WHO issues recommendation for nations to regulate advertising aimed at children. On July 3, the World Health Organization released a recommendation, based on scientific studies, that nations around the world enact policies to protect children from the harmful impacts of food marketing. The guideline recommends that countries implement comprehensive mandatory policies to protect children of all ages from the marketing of foods and non-alcoholic beverages that are high in saturated fatty acids, trans-fatty acids, free sugars, and salt.
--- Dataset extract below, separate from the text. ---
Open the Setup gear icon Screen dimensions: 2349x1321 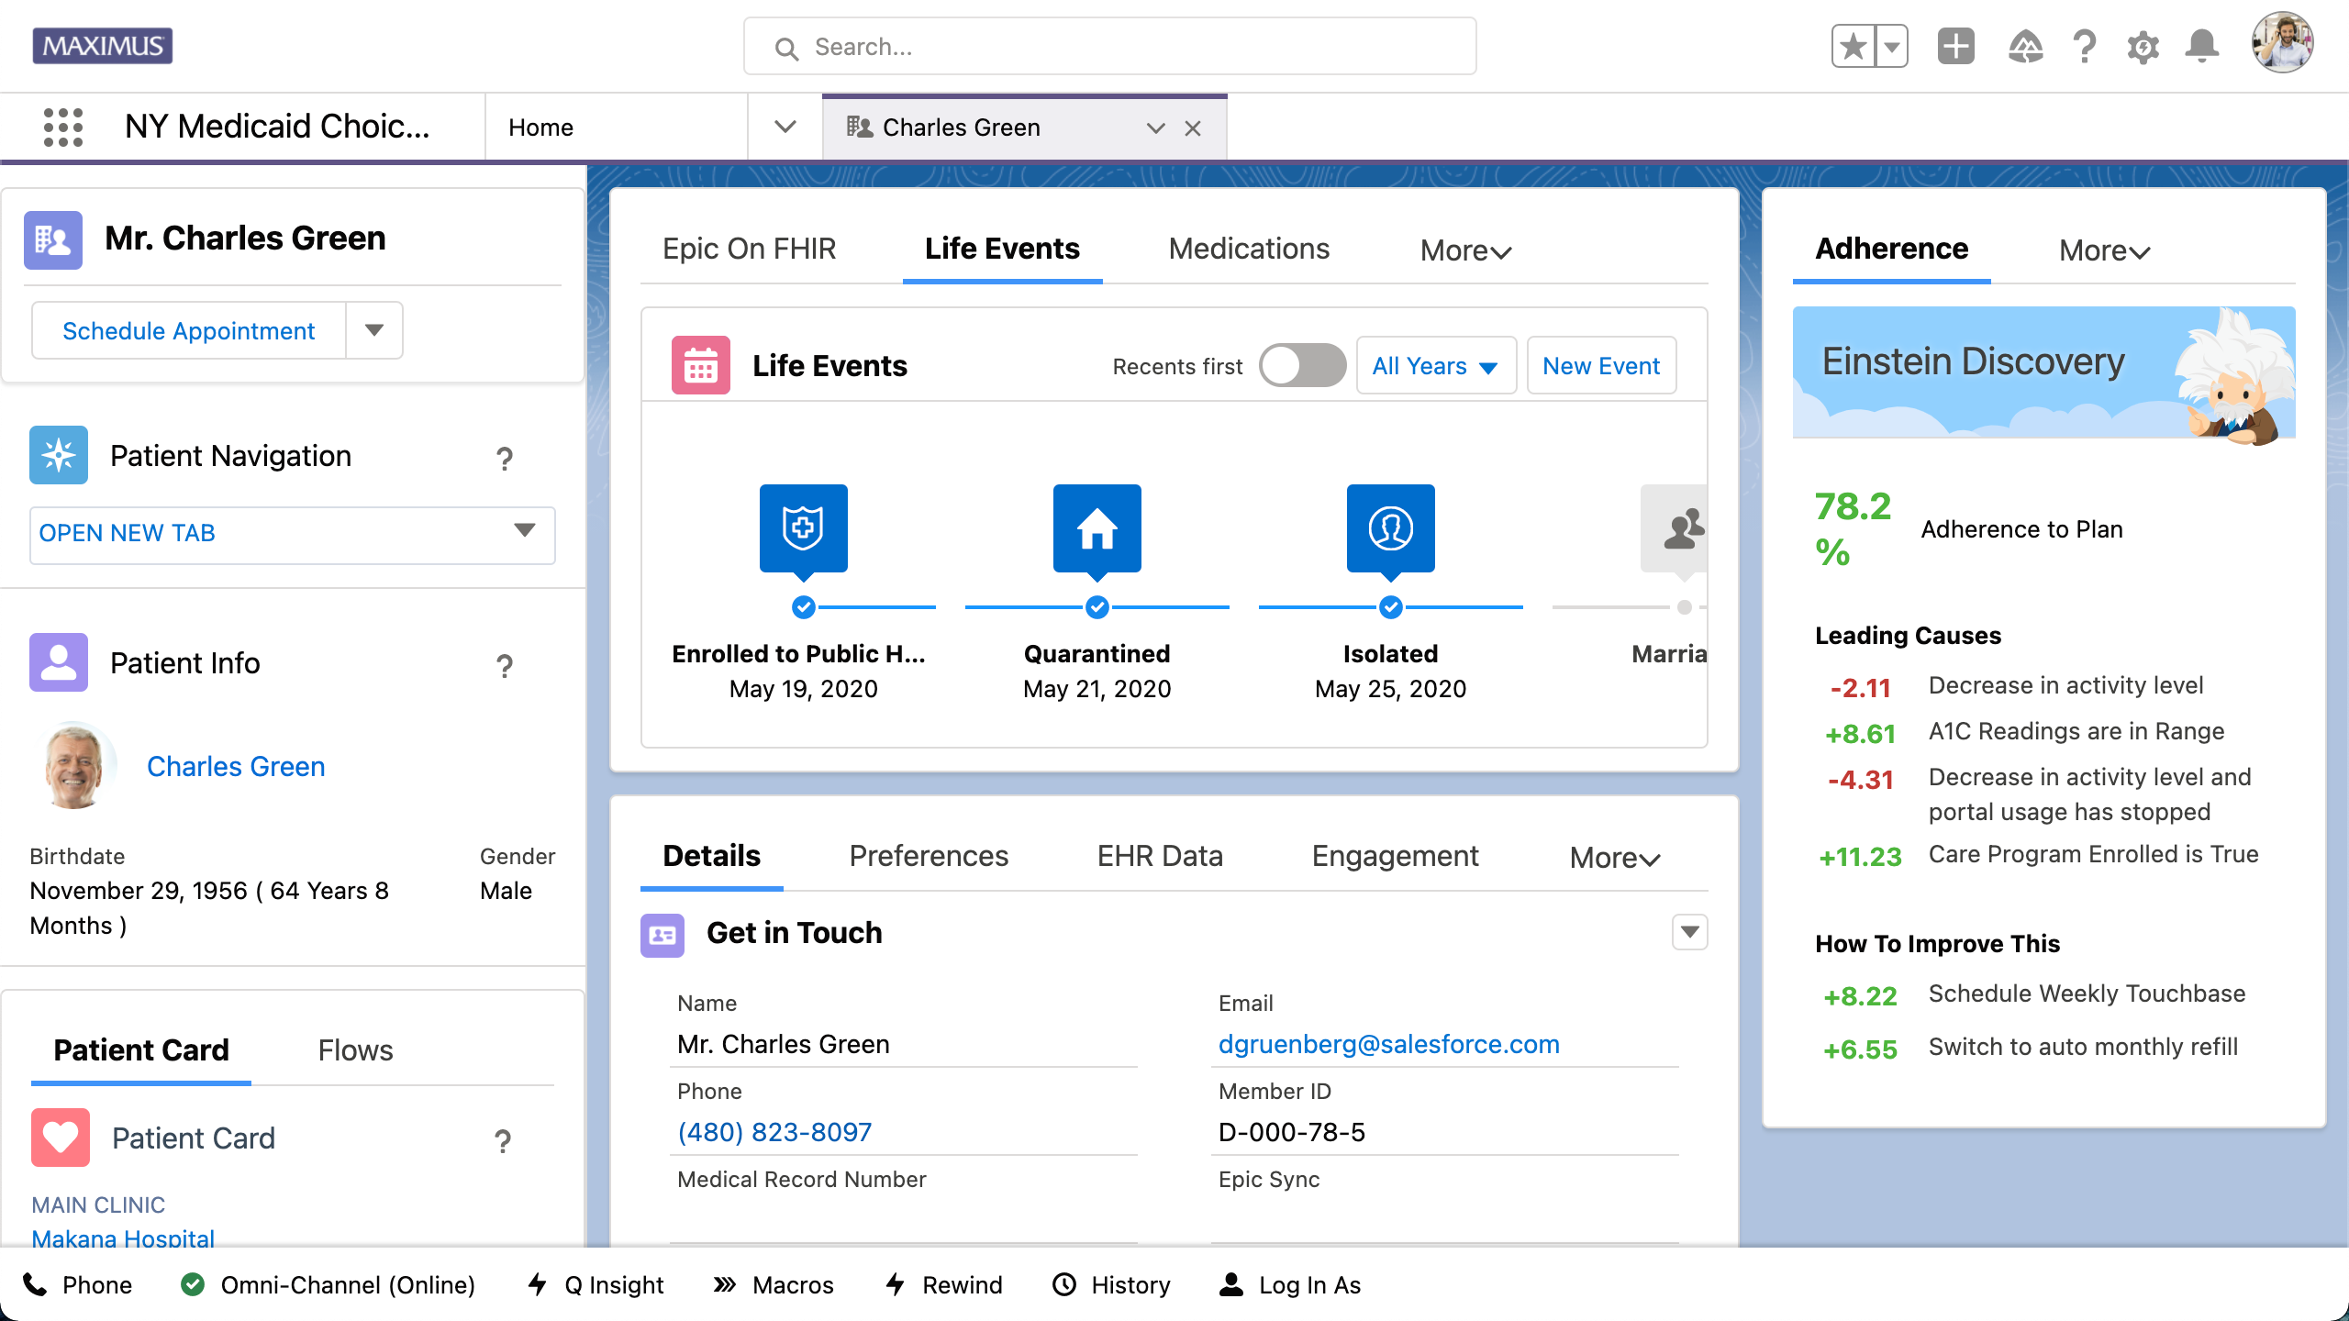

The group said in a statement, “More than 10 years after Member States endorsed WHO’s recommendations on the marketing of foods and non-alcoholic beverages to children in 2010, children continue to be exposed to powerful marketing of [fatty, sugary and salty] foods and non-alcoholic beverages, consumption of which is associated with negative health effects.”
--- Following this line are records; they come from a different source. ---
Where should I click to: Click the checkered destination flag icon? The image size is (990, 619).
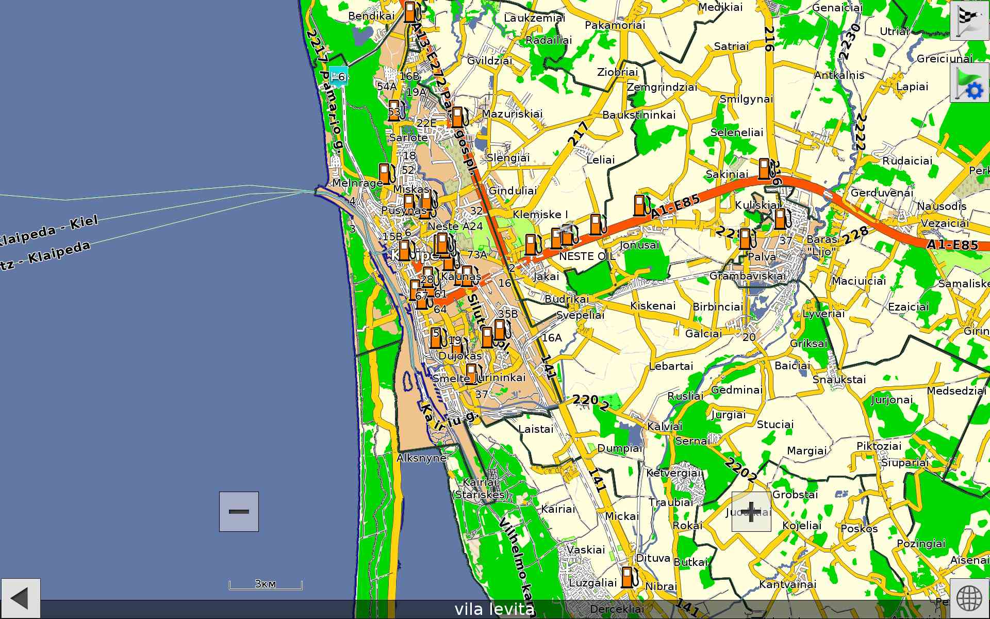pos(969,20)
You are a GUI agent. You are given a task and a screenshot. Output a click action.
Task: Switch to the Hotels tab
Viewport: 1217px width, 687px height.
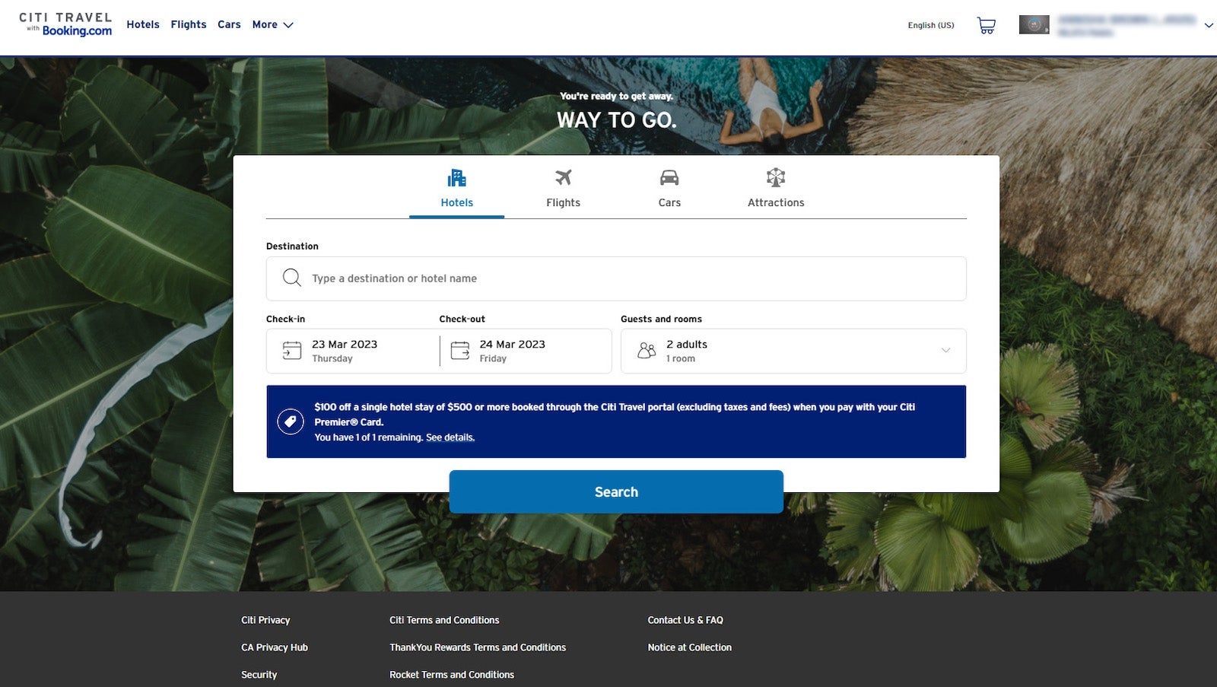click(456, 189)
Grain-industry group casts doubt on use of term “ultra-processed foods.” The Grain Chain, a grain-industry coalition, told the US Department of Health and Human Services in a public comment that the term “ultra-processed” for food is ill-defined and has not been deeply studied and would thus be of questionable value as a key criterion for dietary guidance. The letter was sent in response to a request for comments in connection with the first meetings of the 2025 Dietary Guidelines Advisory Committee. The Dietary Guidelines for Americans are published every five years jointly by the HHS and the USDA. The comment period is open until October 1, 2024. The group wrote, “For grains, whether wheat, rice, corn, or other grains, some form of processing is necessary to make the nutrients available and digestible. First, there is no widely accepted definition of ‘ultra-processed foods.’ Additionally, much of the scientific research focused on this topic consists mainly of observational research with varying definitions of ultra-processed foods.”
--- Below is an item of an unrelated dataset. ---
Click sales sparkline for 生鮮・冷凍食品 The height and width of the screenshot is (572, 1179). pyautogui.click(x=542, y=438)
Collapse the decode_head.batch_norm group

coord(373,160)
Coalition calls for better food-purchasing policies by US government. A coalition of 160 organizations is calling on the federal government to update its voluntary guidelines for values-oriented food spending by federal agencies. The federal government spends about $8.8 billion on food each year for federal employees, veterans in VA hospitals, members of the armed services, people incarcerated in federal prisons, and others. The Centers for Disease Control and Prevention and the General Services Administration first issued voluntary food service guidelines for federal agencies in 2011, but agencies have been slow to adopt them, the groups said in a June 29 letter. “A formal policy to fulfill the Biden Administration’s commitment to update and implement the Food Service Guidelines for Federal Facilities is overdue,” said Jessi Silverman of the Center for Science in the Public Interest, one of the 160 groups. The values to be promoted include action against climate change, support of community nutrition, and support of competition among food companies.